Working nights is a less than ideal work situation. Waking up at 5 pm and heading to work just when everybody else is hitting the bars for some after- office drinks sounds like a punishment. However, if your job calls for you to work when the rest of the world is about to sleep, you don’t have much choice. Someone has to do it. Either you come to work and rock it, or hand in your resignation and find a different job. If you’re thinking of accepting a job offer that requires you to work nights, here are a few things you may want to know.
More premium is given to staff working the night shift, which makes them earn 15% more money compared to their counterparts on the day shift.

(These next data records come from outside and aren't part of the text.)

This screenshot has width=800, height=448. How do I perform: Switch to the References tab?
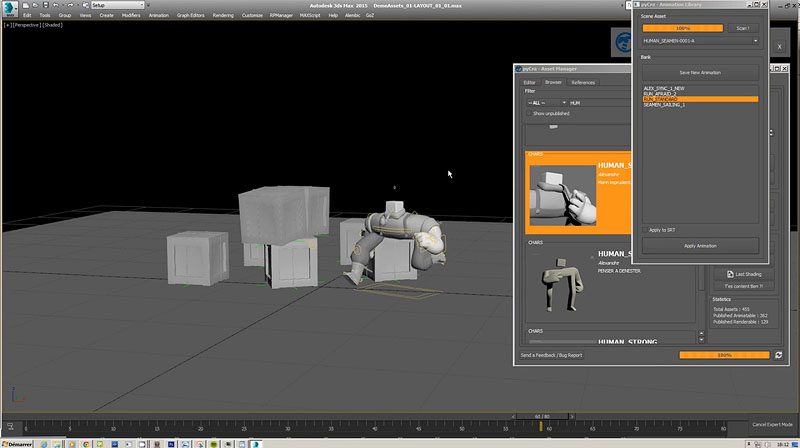pos(583,82)
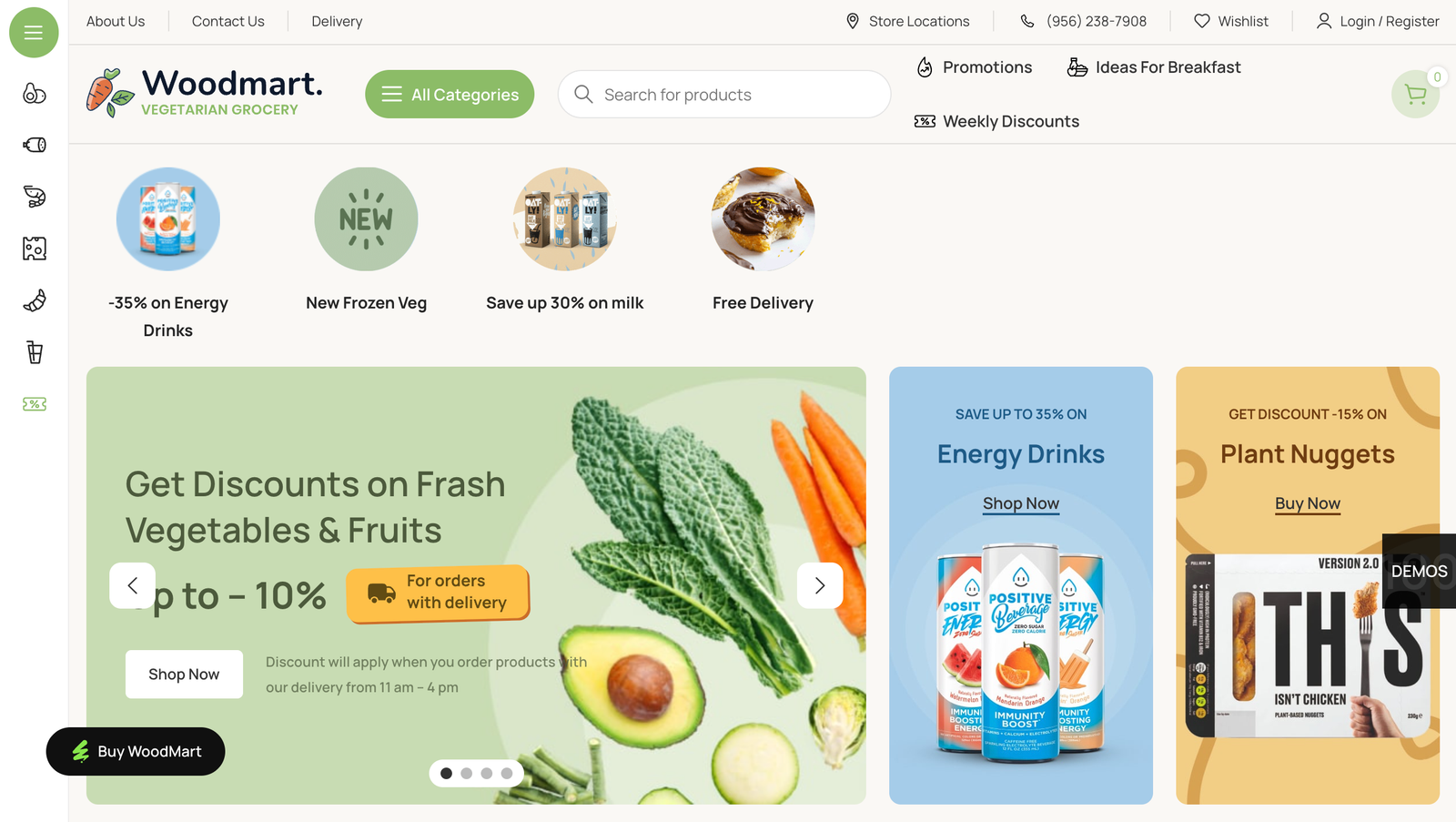Screen dimensions: 1456x822
Task: Switch to second slide dot in banner
Action: point(466,773)
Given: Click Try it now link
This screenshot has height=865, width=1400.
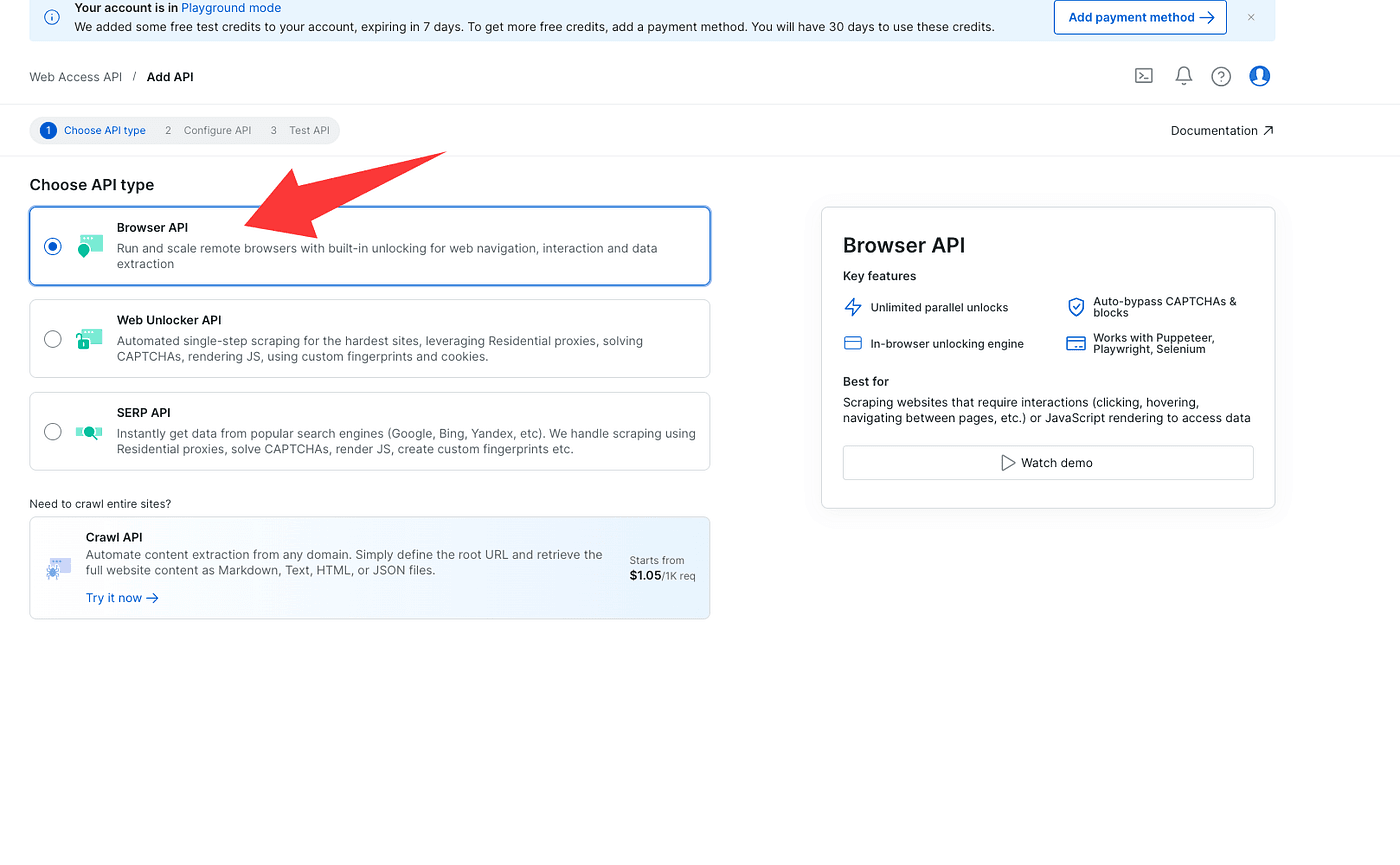Looking at the screenshot, I should point(122,598).
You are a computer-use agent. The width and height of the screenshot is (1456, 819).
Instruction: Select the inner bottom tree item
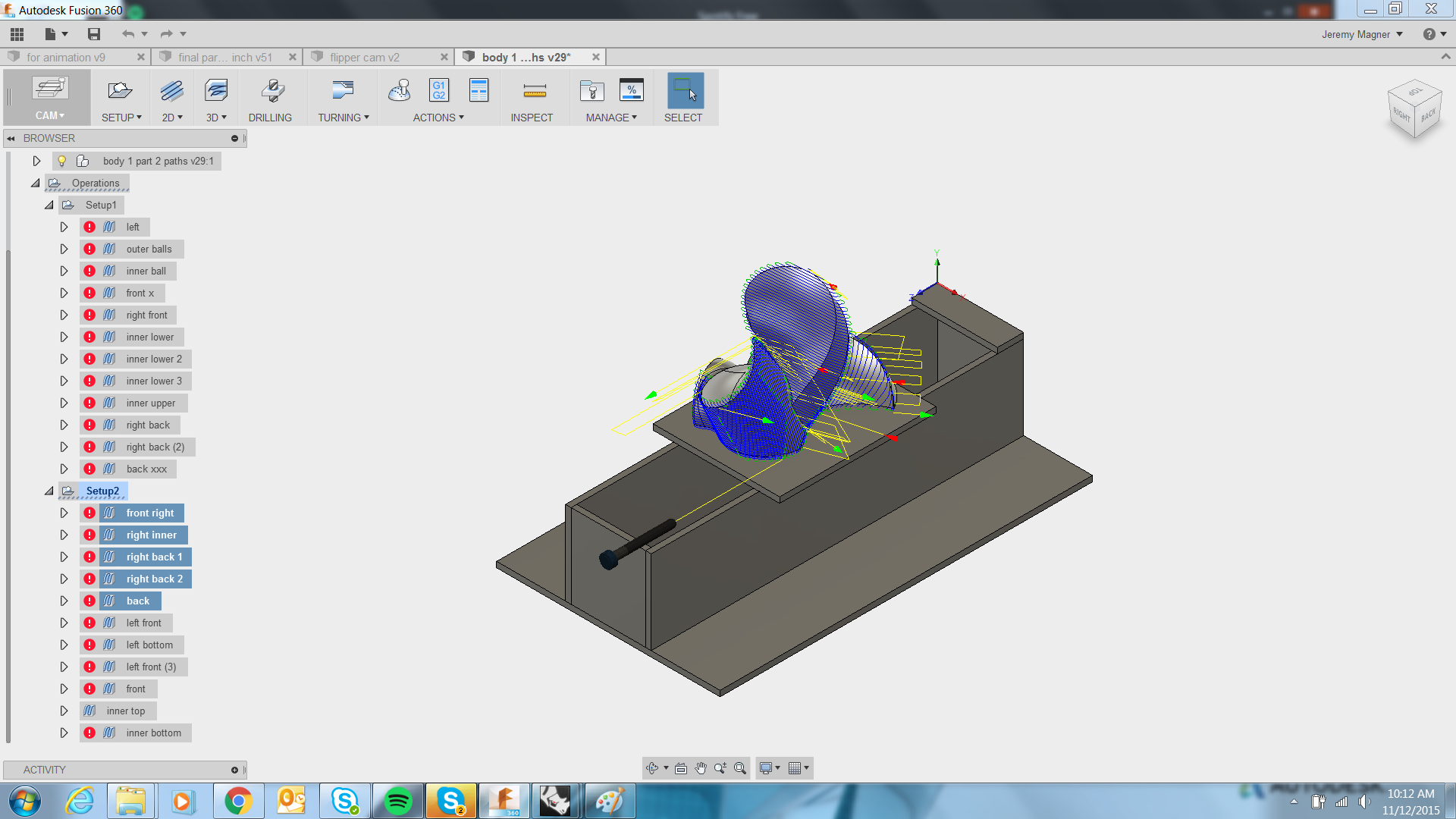click(x=152, y=732)
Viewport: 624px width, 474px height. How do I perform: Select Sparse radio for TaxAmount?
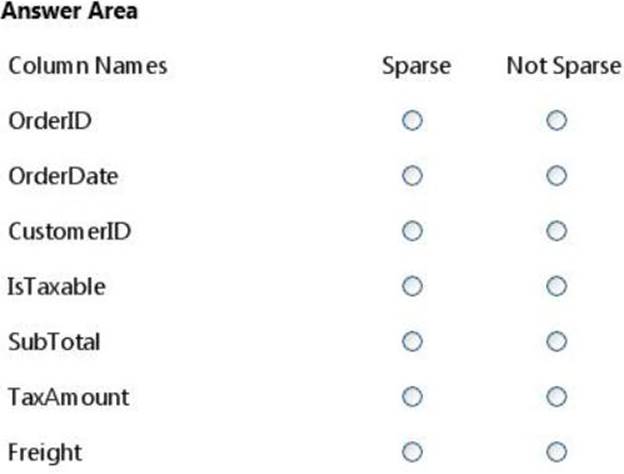pyautogui.click(x=412, y=397)
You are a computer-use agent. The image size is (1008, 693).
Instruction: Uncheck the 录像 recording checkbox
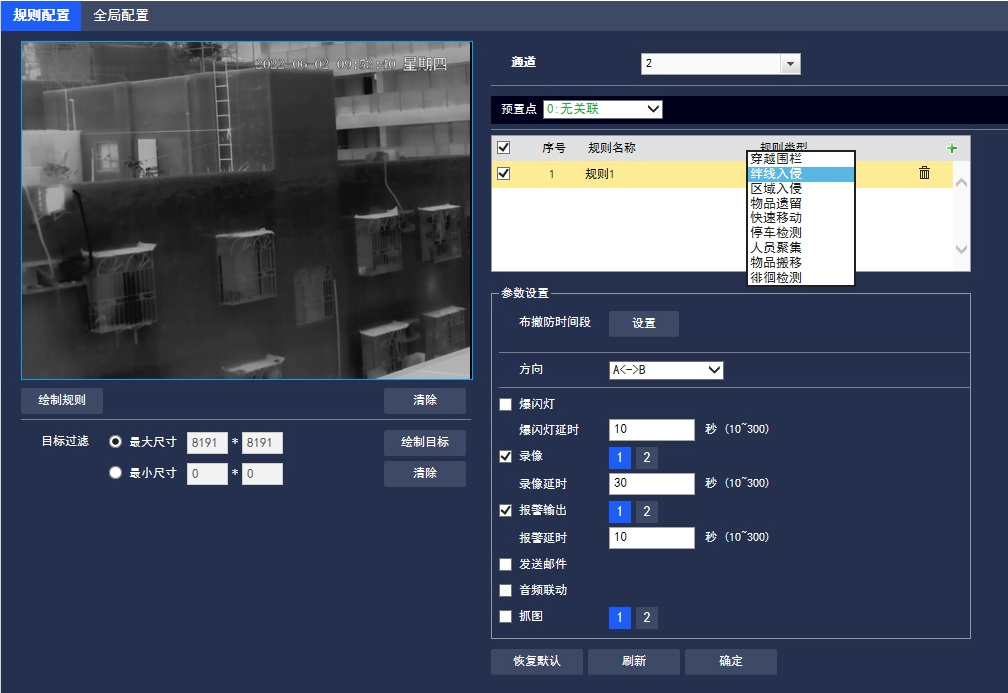coord(507,456)
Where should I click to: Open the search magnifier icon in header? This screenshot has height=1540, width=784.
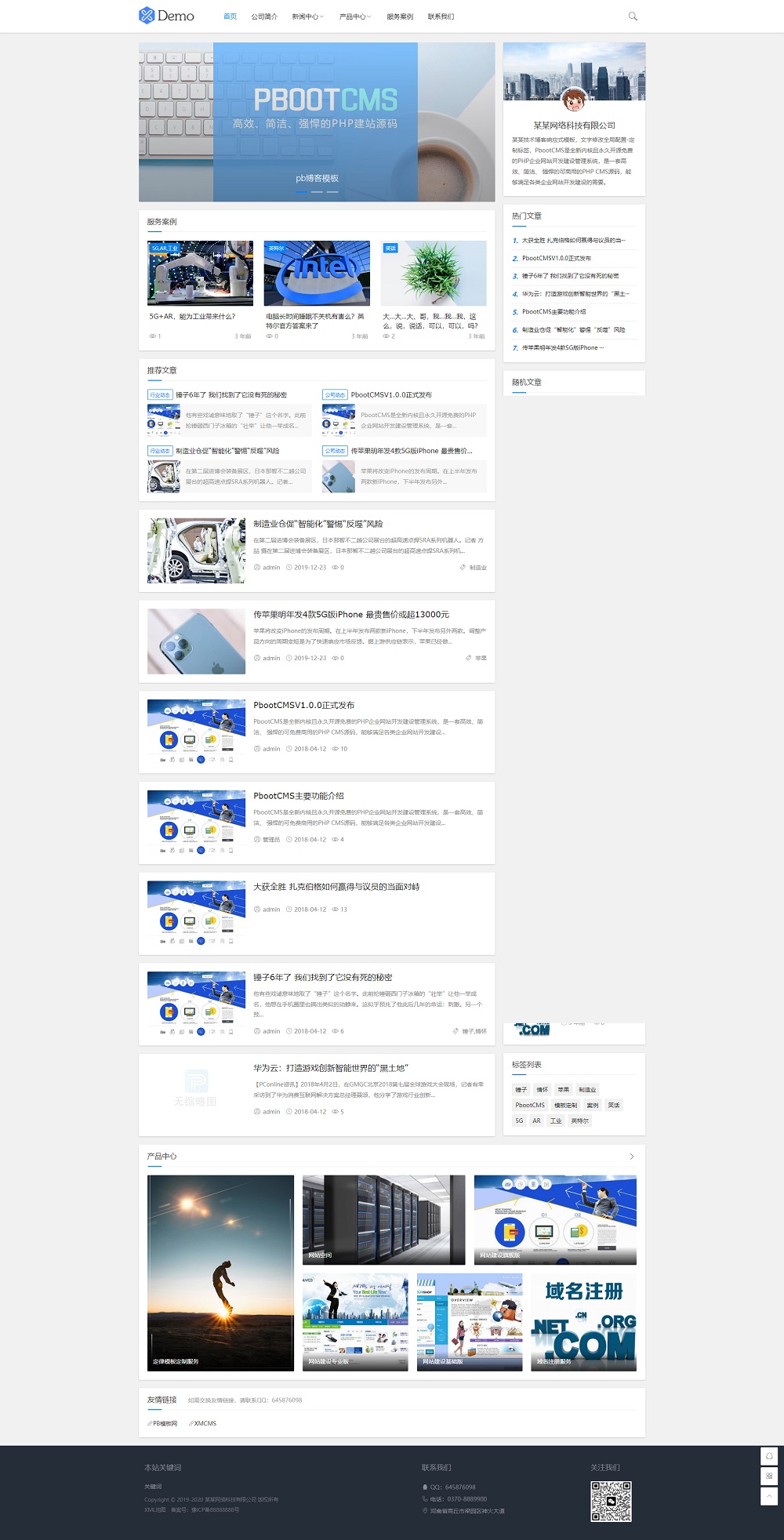click(x=633, y=16)
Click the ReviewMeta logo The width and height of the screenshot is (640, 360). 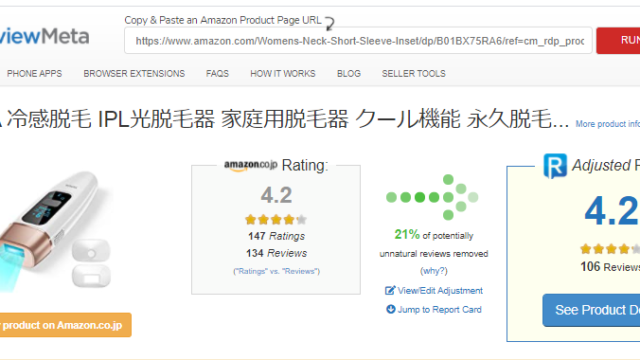point(44,36)
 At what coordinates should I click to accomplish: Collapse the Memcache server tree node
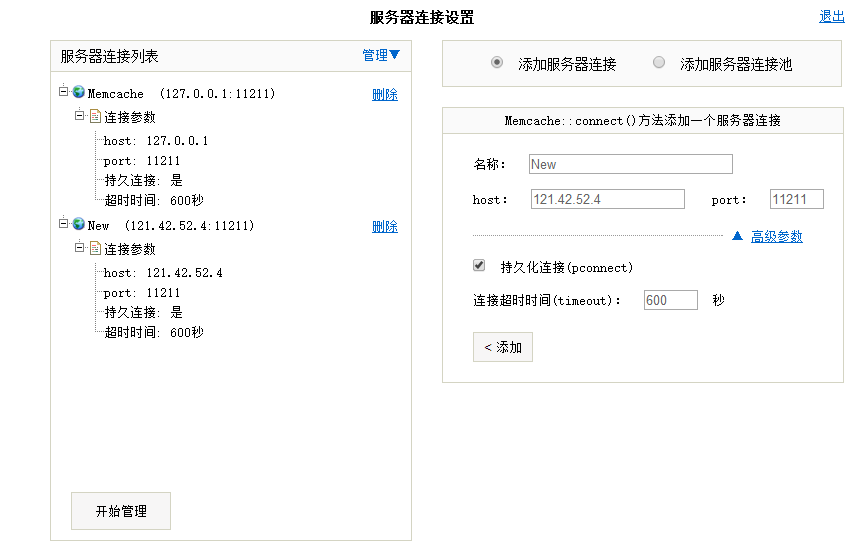tap(64, 91)
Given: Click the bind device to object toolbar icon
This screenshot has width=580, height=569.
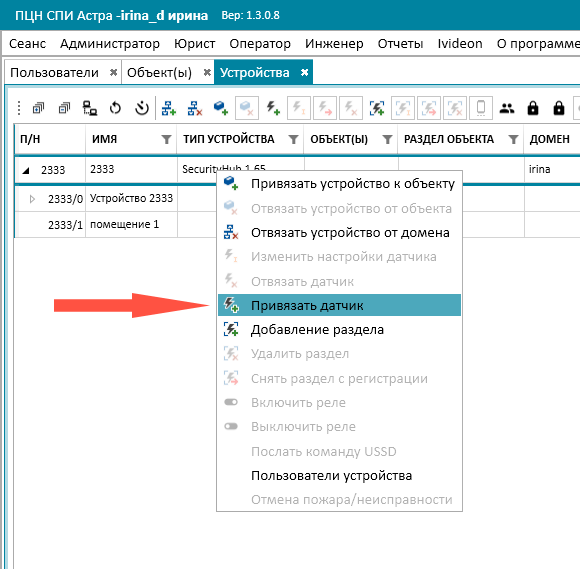Looking at the screenshot, I should click(221, 108).
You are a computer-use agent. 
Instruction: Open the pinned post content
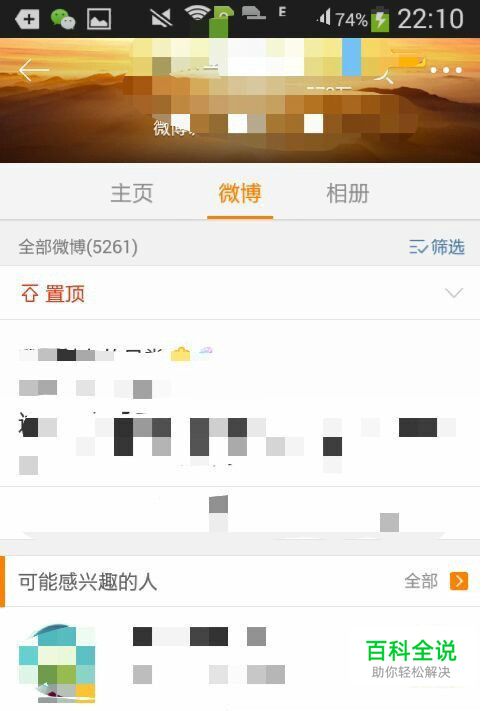tap(240, 404)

Usually, they will be given night differential, and the rates will vary if you’re working on public holidays or your rest days. There’s often a transportation allowance provided to cover expenses for fuel or taxi rides.
There’re plenty of opportunities to acquire skills and on-the-job training that you normally wouldn’t get when you’re working the day shift. Because there is less staff during the night shifts, you will be performing multiple roles at once. This will say a lot about your work productivity and efficiency. There’s also less competition for certain positions because not everyone can be a part of the nocturnal workforce.
It’s also less formal and less busy during the night. There are fewer meetings and fewer bosses to whom to report (because they’re all asleep). Unless, of course, you have other offices around the globe. You can get to work on time because there’s less traffic, not to mention plenty of available parking space.
If you schedule your activities perfectly, you will find that you have a lot of spare time. You can squeeze in errands, household chores, and even breakfast or lunch dates before you get your much-needed sleep. You can spend time with the kids before they head off to school and even have dinner with the family right before you go to work.
Working during the night comes with health risks, the most common of which are heart attacks, ischemic strokes, and cancer. Your chances of becoming obese also increase. You have a higher risk of suffering from these because of the abnormal or disrupted sleep cycles and circadian rhythms.
Depending on the industry you’re working in, working the night shift can also add more stress to your life. This is not counting the stress that you may suffer on the job itself, your life, your family, and your personal relationships.
Working the night shift also means you don’t get to enjoy as much natural sunlight, so the suppressed levels or production of melatonin also poses a significant health problem. Melatonin helps in cancer prevention and strengthens the body’s immune system. The more you are exposed to artificial lighting, the lesser your body produces melatonin, and the higher your risks become of having certain cancers.